----- SOURCE DOCUMENT -----

Redding Half Marathon 2018 – Run for the Cows – Race Report

Last Sunday I ran the Run for the Cows Half Marathon in Redding, CT and I’ve been mulling on it ever since. I ran a PR of 1:51:28, but I had been hoping for under 1:50, potentially a good bit under 1:50. A PR is a PR and of course I am happy about that. But I also want to figure out what happened. Was this a case of mission creep? A harder course than expected? Not enough mileage? Unwillingness to face the race demons? Maybe some of all of that. Racing can be a learning experience and I’m working on the lessons from this one.

Why did I decide to run this crazy cow race anyway? Rashi couldn’t stop raving about it. Lots of cool swag. A pretty course. A race director with a big personality. A race with a home-town feel but all the amenities. We worked out a kind of swap – I would do Redding if she signed on for Erie. Let me state for the record – I knew this was a ridiculous swap at the time, even if she didn’t. I committed to an in-state half marathon in exchange to her committing to a destination full marathon. That’s not close to an even trade and if she has to bail on Erie, no hard feelings. Redding did look like a good race. In fact, it looked ideal for Snarky Girl so I convinced her to sign up as well. This race sells out so we all registered on January 1st.

----- INFORMATION PROVIDED -----

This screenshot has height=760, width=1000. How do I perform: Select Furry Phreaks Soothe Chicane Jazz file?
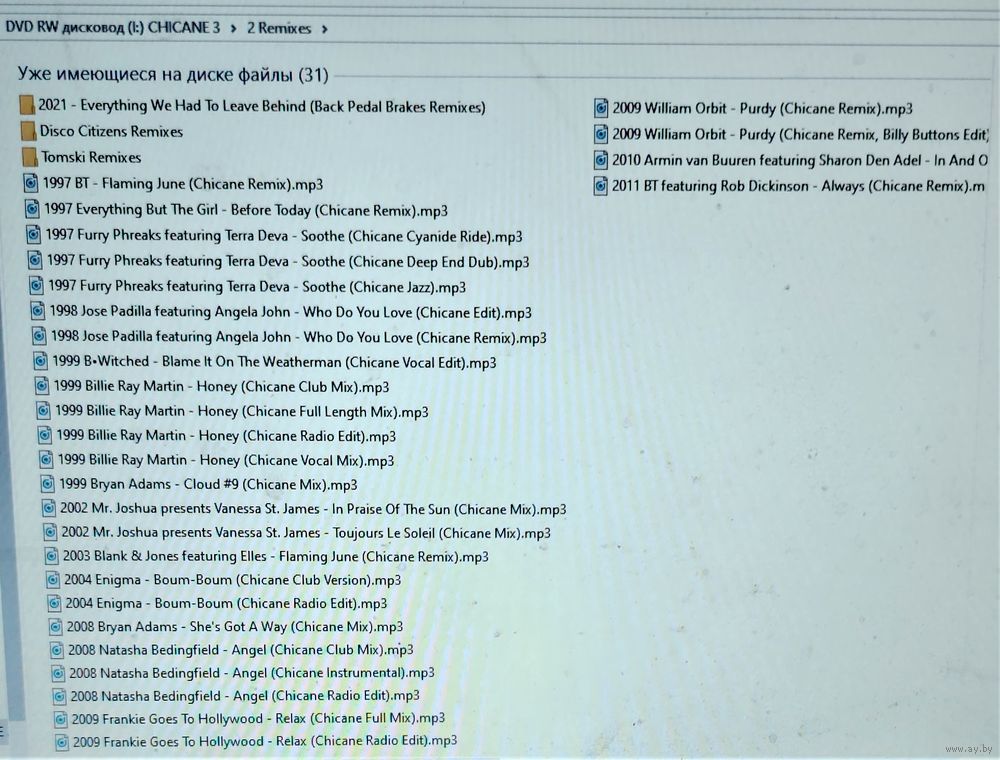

-----

> WORK TO DO
a. Reproduce the passage of the race report word for word, from "Redding Half Marathon" up to and including "from this one.".
b. According to the race report, what finishing time did the author run in the Redding half marathon?

> SOLUTIONS TO THE TASKS
a.
Redding Half Marathon 2018 – Run for the Cows – Race Report

Last Sunday I ran the Run for the Cows Half Marathon in Redding, CT and I’ve been mulling on it ever since. I ran a PR of 1:51:28, but I had been hoping for under 1:50, potentially a good bit under 1:50. A PR is a PR and of course I am happy about that. But I also want to figure out what happened. Was this a case of mission creep? A harder course than expected? Not enough mileage? Unwillingness to face the race demons? Maybe some of all of that. Racing can be a learning experience and I’m working on the lessons from this one.

b. 1:51:28